Нянька, поймав мой взгляд, покраснела, затем побледнела и наконец попятилась.

— Видимо произошло недоразумение. Я занимаюсь детьми, но никак…

— Так занимайтесь им! — рявкнул я, потянув дверь обратно. — Он же орет, как сумасшедший, а вы мне бумажки в нос суете!

Листы разлетелись по сторонам. Проследив за их полетом, мне очень захотелось перешагнуть через них, но я отказал себе в этом желании, присел и принялся собирать их, невероятно злясь на себя и на весь мир вместе взятый.

Я ждал, когда наступит то пресловутое «легче», а оно все никак не наступало – жизнь превращалась в сущий кошмар.

В моем доме не наблюдалось ни жены, ни детей, но что было неизменно, так это порядок и горячий ужин на столе. Следовало держаться хотя бы за это, пусть дом не мой и в холодильнике лишь хлеб, молоко да кусок какого-то мяса в специях.

— Как вас там? — позвал я, переодевшись после душа. — Дайте его мне!

Нянька вздрогнула на мое появление, выпрямилась и тут же наклонилась к круглой люльке, подобрав маленького человечка.

— Он не голоден. Его покормили около часа тому назад. Я думала: газики, но посмотрела записки, что оставила Юлия Анатольевна…

Она передала мне надрывающегося ребенка, стараясь перекричать его. Я слушал ее и не слушал одновременно, рассматривая младенца на руках. Он был таким маленьким, считай, что прозрачным. Уверен, если приглядеться, то можно будет разглядеть капилляры под кожей.

— Скажи, как это у тебя получается? — спросил я в образовавшийся промежуток тишины. — Не уставать после такого тяжелого дня?

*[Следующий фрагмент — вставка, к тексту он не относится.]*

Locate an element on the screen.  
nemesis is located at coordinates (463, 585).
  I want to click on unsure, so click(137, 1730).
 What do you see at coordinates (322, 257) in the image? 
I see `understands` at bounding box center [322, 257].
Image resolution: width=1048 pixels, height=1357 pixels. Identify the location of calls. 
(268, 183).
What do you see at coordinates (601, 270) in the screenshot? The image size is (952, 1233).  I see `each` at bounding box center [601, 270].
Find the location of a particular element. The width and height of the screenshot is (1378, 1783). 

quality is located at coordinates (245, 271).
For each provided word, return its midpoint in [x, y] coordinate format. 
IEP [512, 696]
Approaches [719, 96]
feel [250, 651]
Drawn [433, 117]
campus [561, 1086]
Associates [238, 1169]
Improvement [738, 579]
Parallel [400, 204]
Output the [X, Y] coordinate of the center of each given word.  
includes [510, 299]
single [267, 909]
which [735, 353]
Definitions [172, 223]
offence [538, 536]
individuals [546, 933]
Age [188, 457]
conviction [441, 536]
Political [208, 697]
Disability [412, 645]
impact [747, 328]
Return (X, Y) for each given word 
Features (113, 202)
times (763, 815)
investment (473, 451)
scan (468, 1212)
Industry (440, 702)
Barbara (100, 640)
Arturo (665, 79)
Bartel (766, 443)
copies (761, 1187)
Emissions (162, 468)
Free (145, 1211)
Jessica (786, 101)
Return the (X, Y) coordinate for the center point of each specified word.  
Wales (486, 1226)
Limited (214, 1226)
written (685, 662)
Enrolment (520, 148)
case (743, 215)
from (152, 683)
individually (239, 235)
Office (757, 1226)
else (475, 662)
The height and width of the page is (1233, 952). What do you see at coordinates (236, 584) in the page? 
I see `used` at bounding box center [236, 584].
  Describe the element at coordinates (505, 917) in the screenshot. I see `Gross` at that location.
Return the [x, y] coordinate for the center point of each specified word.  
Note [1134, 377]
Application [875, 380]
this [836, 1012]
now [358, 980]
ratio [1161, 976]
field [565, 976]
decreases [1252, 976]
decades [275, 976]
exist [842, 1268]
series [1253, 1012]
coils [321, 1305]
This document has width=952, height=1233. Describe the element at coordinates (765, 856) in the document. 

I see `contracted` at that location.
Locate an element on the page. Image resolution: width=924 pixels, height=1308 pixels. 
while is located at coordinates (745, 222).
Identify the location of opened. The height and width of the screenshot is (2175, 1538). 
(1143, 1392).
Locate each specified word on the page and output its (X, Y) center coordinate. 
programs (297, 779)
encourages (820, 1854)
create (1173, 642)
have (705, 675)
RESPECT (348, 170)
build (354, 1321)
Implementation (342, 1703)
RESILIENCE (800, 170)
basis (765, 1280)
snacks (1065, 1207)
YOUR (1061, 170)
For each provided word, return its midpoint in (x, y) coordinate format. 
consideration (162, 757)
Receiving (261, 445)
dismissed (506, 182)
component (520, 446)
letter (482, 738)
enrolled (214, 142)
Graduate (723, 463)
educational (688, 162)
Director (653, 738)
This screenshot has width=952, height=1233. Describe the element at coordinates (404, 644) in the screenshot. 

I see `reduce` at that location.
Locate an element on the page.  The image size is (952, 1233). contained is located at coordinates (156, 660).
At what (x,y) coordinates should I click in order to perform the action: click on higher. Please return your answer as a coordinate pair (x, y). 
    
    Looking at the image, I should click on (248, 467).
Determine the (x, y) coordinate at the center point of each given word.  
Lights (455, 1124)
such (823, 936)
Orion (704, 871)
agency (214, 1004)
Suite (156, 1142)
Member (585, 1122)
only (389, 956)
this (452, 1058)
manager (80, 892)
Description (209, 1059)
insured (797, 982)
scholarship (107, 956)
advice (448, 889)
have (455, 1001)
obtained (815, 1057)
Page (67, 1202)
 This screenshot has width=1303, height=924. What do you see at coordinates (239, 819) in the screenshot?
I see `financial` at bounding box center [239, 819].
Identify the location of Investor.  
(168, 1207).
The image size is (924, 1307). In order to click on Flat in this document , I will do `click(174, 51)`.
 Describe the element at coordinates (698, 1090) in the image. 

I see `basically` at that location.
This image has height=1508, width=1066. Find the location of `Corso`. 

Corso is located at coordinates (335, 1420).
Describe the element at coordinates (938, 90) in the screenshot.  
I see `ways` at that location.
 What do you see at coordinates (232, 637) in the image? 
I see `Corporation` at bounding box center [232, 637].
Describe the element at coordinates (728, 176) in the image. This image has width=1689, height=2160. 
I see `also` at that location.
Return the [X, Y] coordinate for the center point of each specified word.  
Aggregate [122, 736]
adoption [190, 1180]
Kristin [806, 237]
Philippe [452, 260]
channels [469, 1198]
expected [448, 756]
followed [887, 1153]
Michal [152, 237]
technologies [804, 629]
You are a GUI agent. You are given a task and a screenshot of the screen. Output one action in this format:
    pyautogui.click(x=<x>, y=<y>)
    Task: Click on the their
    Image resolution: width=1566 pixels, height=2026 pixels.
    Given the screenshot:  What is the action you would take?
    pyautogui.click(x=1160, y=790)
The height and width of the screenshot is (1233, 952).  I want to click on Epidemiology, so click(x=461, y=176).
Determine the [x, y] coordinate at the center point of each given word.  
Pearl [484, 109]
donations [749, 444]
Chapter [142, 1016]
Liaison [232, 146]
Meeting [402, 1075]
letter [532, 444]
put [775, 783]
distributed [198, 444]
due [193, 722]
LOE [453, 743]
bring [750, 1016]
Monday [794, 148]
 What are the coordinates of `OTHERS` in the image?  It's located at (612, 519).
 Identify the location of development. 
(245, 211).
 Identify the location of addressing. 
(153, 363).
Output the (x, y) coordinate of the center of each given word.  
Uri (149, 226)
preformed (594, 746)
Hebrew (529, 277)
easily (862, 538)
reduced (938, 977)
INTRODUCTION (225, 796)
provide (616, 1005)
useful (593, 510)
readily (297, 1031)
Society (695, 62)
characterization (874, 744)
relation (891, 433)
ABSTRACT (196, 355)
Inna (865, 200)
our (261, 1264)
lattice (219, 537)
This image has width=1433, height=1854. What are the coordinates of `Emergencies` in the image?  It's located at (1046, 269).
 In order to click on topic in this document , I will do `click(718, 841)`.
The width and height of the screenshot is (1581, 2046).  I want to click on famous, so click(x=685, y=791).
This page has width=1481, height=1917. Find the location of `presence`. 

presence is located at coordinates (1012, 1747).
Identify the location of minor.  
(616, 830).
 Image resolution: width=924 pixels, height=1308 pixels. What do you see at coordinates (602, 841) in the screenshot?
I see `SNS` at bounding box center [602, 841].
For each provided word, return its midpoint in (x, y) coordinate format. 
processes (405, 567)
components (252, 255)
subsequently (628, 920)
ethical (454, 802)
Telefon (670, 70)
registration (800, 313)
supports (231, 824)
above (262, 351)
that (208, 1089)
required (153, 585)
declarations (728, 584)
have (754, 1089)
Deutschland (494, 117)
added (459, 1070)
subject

Я прошел с Радом в просторную гостиную, еще хранящую запахи людей, что жили в ней когда-то. Сладкий запах духов Ники и аромат Рафката хранили диванные подушки, плед и, конечно же, сложенные в корзину мягкие игрушки.

— Я, например, вымотан, хотя даже не наорал ни на кого сегодня. А если бы кричал, то и говорить нечего – вырубился и даже не услышал тебя.

В доме стало так тихо, что можно было удивиться этому явлению. Радомир смотрел на меня, не пытаясь дергать ни ручками, ни ножками. Раскрасневшееся лицо стало принимать обычные краски.

— Поразительно, как дети чувствуют своих родителей, — не без благоговения прошептала женщина, встав неподалеку.

— Я не его отец, — произнес я, присев в кресло. — Я опекун.

Будущий опекун или совсем чужой человек, если не придумаю, как решить эту проблему.

Я подтянул к себе стакан с янтарной жидкостью, которая должна была стать моим снотворным на этот вечер.

Оставшаяся в Нью-Йорке Мика не тот человек, с которым я хотел связать свою жизнь и уж тем более доверить судьбу ребенка. Она хороша, но только в некоторых областях.

— Вы собираетесь пить? — поинтересовались сбоку, не желая отстать и перевести дух, пока это возможно. — Это очень вредно для ребенка.

— Только если соберусь кормить его грудью, — откликнулся, не сумев проигнорировать вспышку негодования. — Думаете, я не в курсе этого?

Я собирался насладиться тишиной. Желал расслабиться и выпить столько, чтобы вырубиться сразу, как только коснусь подушки. Но это будет невозможно при непрекращающемся плаче.

— Постарайтесь сделать так, чтобы с вами мальчик чувствовал себя так же, как и со мной. Поверьте, моя благодарность не будет знать границ, а вы и думать забудете о всех неудобствах общения со мной.

Я говорил чистую правду и готов был озолотить ее, только бы получить свою прежнюю жизнь.